__EXERCISE OBJECTIVE__. Those lines of the records that contain "width" are to be located and copied.

__EXERCISE DATA__.
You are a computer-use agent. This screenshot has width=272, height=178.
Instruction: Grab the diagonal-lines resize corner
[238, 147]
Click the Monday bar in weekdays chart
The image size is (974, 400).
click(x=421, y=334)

* * *

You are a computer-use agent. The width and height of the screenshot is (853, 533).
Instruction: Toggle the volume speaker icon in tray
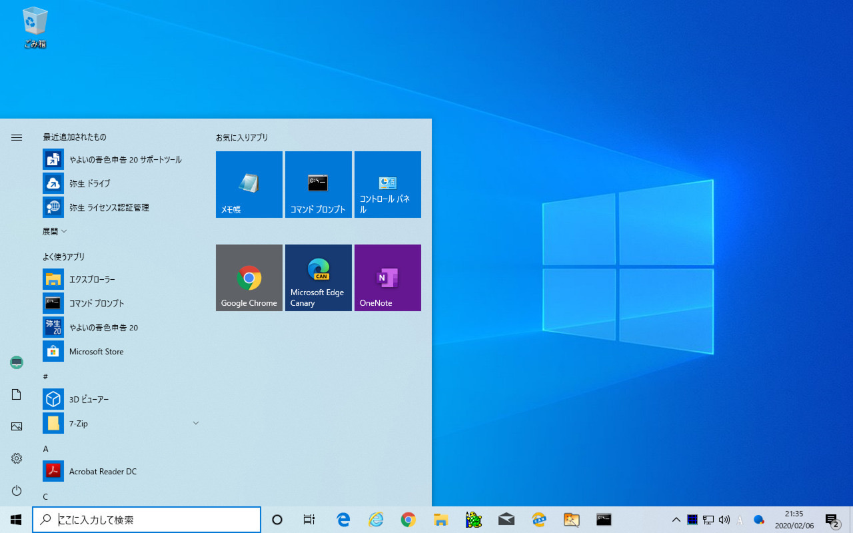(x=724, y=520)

__WRITTEN ANSWER__.
You are a computer-use agent. This screenshot has width=272, height=178.
You are a computer-use agent. The width and height of the screenshot is (853, 533).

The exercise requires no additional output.